**Assignment:**
In the data below, the copy begins at the line containing "Task: Enable the Follow by keywords checkbox" and runs through the last line; repeat those lines exactly, minus the pictures.

(Stored data entries)
::::

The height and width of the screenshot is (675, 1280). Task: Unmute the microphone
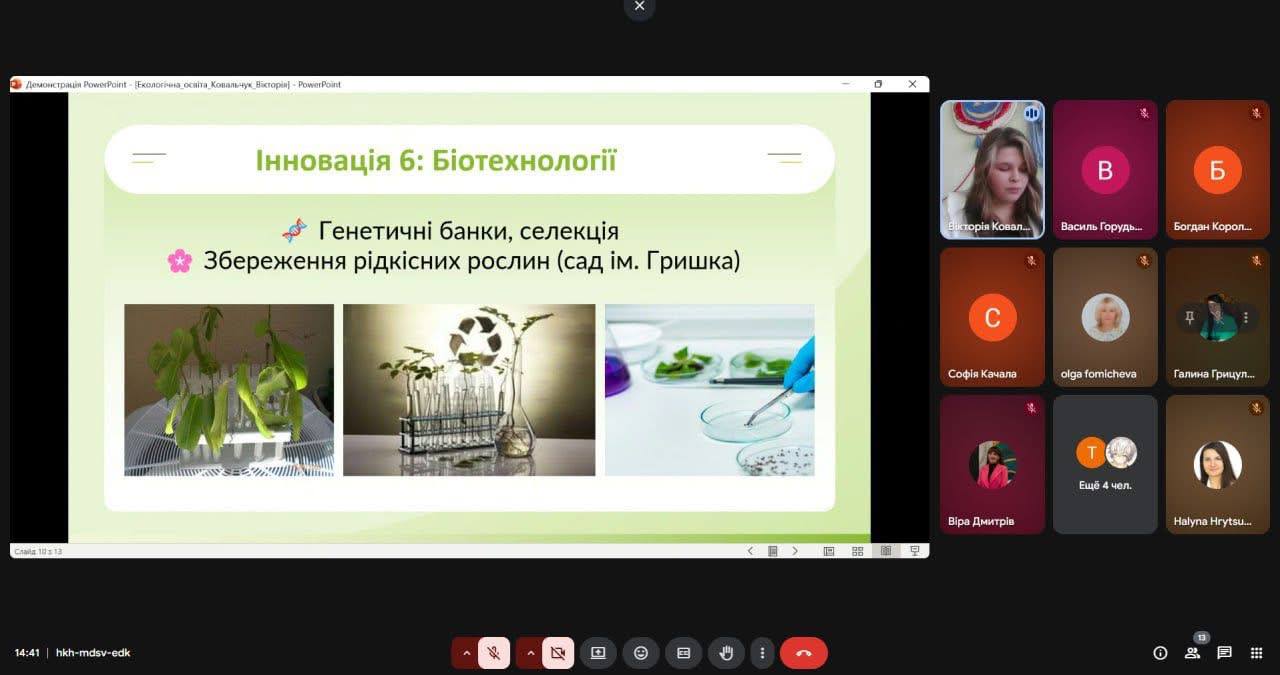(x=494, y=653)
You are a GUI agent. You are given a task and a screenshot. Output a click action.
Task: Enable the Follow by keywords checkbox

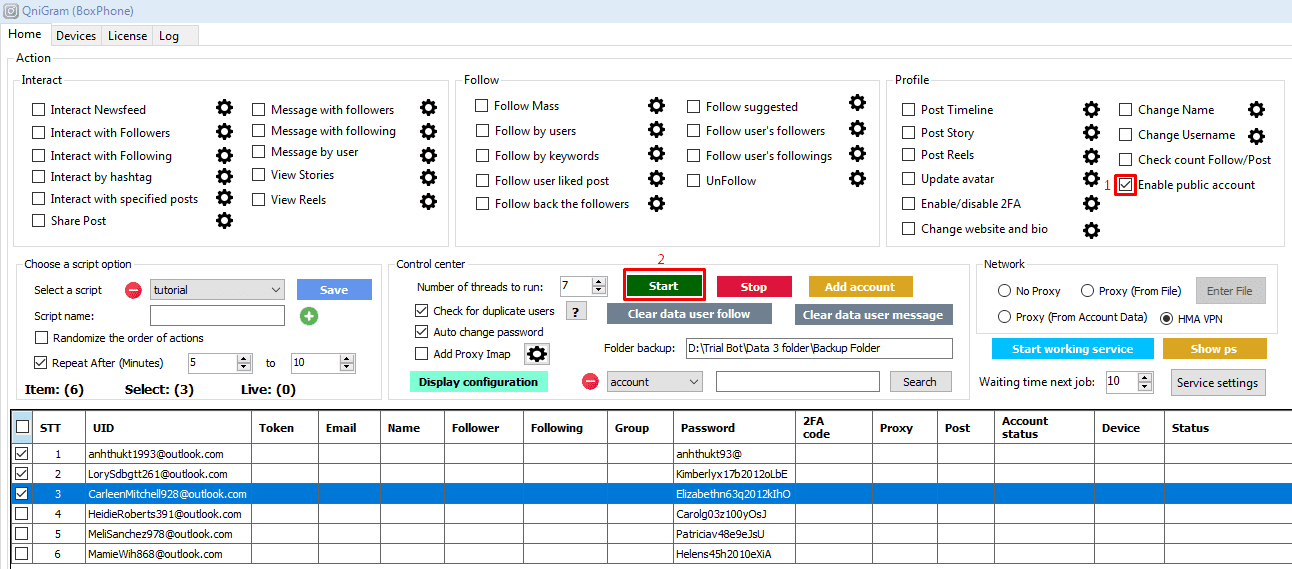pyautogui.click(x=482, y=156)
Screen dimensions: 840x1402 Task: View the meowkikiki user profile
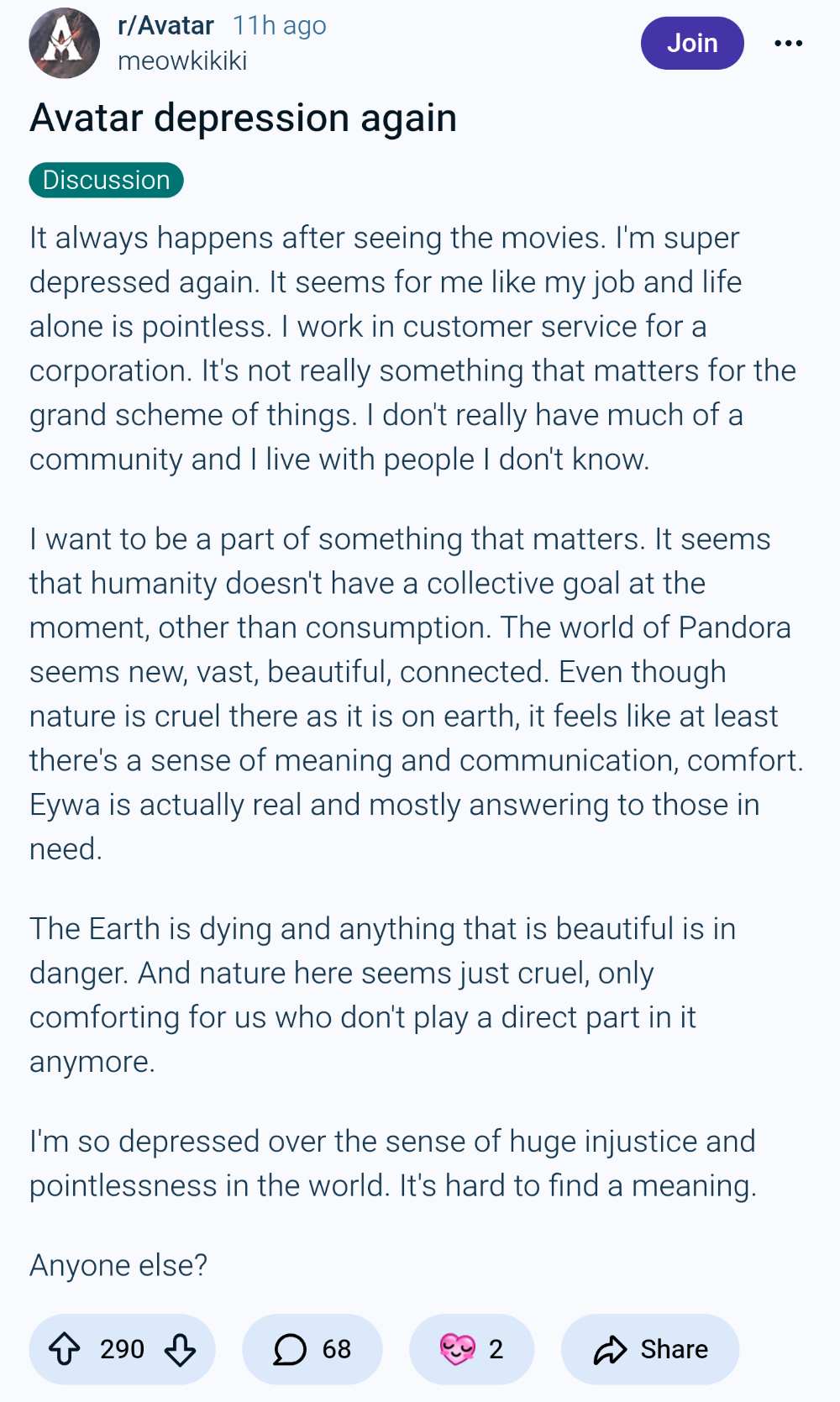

::::

**Response for this exercise:**
Task: Enable the Follow by keywords checkbox

pyautogui.click(x=482, y=156)
Screen dimensions: 840x1402 Task: View the meowkikiki user profile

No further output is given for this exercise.